(Source data)
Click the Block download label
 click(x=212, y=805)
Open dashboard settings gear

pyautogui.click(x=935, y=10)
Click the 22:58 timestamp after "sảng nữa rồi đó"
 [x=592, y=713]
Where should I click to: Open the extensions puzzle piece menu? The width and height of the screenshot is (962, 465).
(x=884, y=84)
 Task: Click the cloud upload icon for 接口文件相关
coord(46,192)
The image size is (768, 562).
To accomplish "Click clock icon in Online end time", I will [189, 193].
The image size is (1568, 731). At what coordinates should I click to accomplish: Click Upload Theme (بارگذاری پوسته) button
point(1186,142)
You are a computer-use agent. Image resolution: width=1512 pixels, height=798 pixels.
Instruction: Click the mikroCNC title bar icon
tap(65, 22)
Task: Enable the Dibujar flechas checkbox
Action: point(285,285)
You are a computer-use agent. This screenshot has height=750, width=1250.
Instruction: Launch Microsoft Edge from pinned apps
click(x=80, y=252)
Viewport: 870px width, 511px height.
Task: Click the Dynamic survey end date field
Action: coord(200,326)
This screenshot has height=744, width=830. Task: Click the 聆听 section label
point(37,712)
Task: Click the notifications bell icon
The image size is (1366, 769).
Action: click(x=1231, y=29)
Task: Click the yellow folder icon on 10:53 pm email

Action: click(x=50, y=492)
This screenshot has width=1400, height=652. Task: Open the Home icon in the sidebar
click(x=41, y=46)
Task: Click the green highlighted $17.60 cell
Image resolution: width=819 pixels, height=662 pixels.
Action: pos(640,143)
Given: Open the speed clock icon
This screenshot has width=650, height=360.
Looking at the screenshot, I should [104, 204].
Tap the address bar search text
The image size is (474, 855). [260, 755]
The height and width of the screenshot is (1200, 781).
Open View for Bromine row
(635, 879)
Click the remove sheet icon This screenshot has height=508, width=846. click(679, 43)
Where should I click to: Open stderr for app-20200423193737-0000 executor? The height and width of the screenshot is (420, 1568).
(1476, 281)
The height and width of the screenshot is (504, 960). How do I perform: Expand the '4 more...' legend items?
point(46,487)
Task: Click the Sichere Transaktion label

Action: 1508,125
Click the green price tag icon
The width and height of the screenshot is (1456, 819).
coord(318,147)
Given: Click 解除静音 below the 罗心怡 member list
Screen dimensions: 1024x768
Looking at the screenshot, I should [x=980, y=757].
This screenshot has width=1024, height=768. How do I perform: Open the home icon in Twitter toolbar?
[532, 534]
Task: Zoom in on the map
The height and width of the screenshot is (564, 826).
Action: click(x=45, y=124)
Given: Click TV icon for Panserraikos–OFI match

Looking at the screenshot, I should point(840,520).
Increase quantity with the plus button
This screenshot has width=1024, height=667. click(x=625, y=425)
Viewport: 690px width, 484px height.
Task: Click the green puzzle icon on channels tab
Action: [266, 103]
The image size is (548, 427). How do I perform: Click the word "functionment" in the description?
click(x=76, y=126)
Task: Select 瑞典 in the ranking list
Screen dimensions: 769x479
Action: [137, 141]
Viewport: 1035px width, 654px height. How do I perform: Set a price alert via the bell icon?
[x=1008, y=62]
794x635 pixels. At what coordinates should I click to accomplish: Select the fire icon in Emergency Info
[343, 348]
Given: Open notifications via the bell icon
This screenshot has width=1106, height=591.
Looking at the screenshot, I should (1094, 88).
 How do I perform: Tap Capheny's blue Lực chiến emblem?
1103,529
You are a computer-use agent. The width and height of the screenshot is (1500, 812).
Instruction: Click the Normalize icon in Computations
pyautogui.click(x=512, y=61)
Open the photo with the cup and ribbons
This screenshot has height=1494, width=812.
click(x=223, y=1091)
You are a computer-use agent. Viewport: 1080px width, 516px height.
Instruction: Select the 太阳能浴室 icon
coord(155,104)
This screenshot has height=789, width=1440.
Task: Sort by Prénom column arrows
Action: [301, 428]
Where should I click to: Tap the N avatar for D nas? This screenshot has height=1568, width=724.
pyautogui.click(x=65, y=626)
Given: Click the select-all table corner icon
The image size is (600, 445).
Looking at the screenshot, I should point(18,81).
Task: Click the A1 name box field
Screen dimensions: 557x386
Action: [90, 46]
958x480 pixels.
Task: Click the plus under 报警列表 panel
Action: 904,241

*TASK DESCRIPTION*.
Repeat the records above in full, word for word.

*THE COMPLETED TASK*.
Click the Block download label
 click(x=212, y=805)
Open dashboard settings gear

pyautogui.click(x=935, y=10)
Click the 22:58 timestamp after "sảng nữa rồi đó"
 [x=592, y=713]
Where should I click to: Open the extensions puzzle piece menu? The width and height of the screenshot is (962, 465).
(x=884, y=84)
 Task: Click the cloud upload icon for 接口文件相关
coord(46,192)
The image size is (768, 562).
To accomplish "Click clock icon in Online end time", I will [189, 193].
The image size is (1568, 731). At what coordinates should I click to accomplish: Click Upload Theme (بارگذاری پوسته) button
point(1186,142)
You are a computer-use agent. Image resolution: width=1512 pixels, height=798 pixels.
Instruction: Click the mikroCNC title bar icon
tap(65, 22)
Task: Enable the Dibujar flechas checkbox
Action: point(285,285)
You are a computer-use agent. This screenshot has height=750, width=1250.
Instruction: Launch Microsoft Edge from pinned apps
click(x=80, y=252)
Viewport: 870px width, 511px height.
Task: Click the Dynamic survey end date field
Action: coord(200,326)
This screenshot has height=744, width=830. Task: Click the 聆听 section label
point(37,712)
Task: Click the notifications bell icon
The image size is (1366, 769).
Action: click(x=1231, y=29)
Task: Click the yellow folder icon on 10:53 pm email

Action: click(x=50, y=492)
This screenshot has width=1400, height=652. Task: Open the Home icon in the sidebar
click(x=41, y=46)
Task: Click the green highlighted $17.60 cell
Image resolution: width=819 pixels, height=662 pixels.
Action: pos(640,143)
Given: Open the speed clock icon
This screenshot has width=650, height=360.
Looking at the screenshot, I should [104, 204].
Tap the address bar search text
The image size is (474, 855). [260, 755]
The height and width of the screenshot is (1200, 781).
Open View for Bromine row
(635, 879)
Click the remove sheet icon This screenshot has height=508, width=846. click(679, 43)
Where should I click to: Open stderr for app-20200423193737-0000 executor? The height and width of the screenshot is (420, 1568).
(1476, 281)
The height and width of the screenshot is (504, 960). How do I perform: Expand the '4 more...' legend items?
point(46,487)
Task: Click the Sichere Transaktion label

Action: 1508,125
Click the green price tag icon
The width and height of the screenshot is (1456, 819).
coord(318,147)
Given: Click 解除静音 below the 罗心怡 member list
Screen dimensions: 1024x768
Looking at the screenshot, I should [x=980, y=757].
This screenshot has width=1024, height=768. How do I perform: Open the home icon in Twitter toolbar?
[532, 534]
Task: Zoom in on the map
The height and width of the screenshot is (564, 826).
Action: click(x=45, y=124)
Given: Click TV icon for Panserraikos–OFI match

Looking at the screenshot, I should point(840,520).
Increase quantity with the plus button
This screenshot has width=1024, height=667. click(x=625, y=425)
Viewport: 690px width, 484px height.
Task: Click the green puzzle icon on channels tab
Action: [266, 103]
The image size is (548, 427). How do I perform: Click the word "functionment" in the description?
click(x=76, y=126)
Task: Select 瑞典 in the ranking list
Screen dimensions: 769x479
Action: [137, 141]
Viewport: 1035px width, 654px height. How do I perform: Set a price alert via the bell icon?
[x=1008, y=62]
794x635 pixels. At what coordinates should I click to accomplish: Select the fire icon in Emergency Info
[343, 348]
Given: Open notifications via the bell icon
This screenshot has width=1106, height=591.
Looking at the screenshot, I should (1094, 88).
 How do I perform: Tap Capheny's blue Lực chiến emblem?
1103,529
You are a computer-use agent. The width and height of the screenshot is (1500, 812).
Instruction: Click the Normalize icon in Computations
pyautogui.click(x=512, y=61)
Open the photo with the cup and ribbons
This screenshot has height=1494, width=812.
click(x=223, y=1091)
You are a computer-use agent. Viewport: 1080px width, 516px height.
Instruction: Select the 太阳能浴室 icon
coord(155,104)
This screenshot has height=789, width=1440.
Task: Sort by Prénom column arrows
Action: [301, 428]
Where should I click to: Tap the N avatar for D nas? This screenshot has height=1568, width=724.
pyautogui.click(x=65, y=626)
Given: Click the select-all table corner icon
The image size is (600, 445).
Looking at the screenshot, I should point(18,81).
Task: Click the A1 name box field
Screen dimensions: 557x386
Action: [90, 46]
958x480 pixels.
Task: Click the plus under 报警列表 panel
Action: 904,241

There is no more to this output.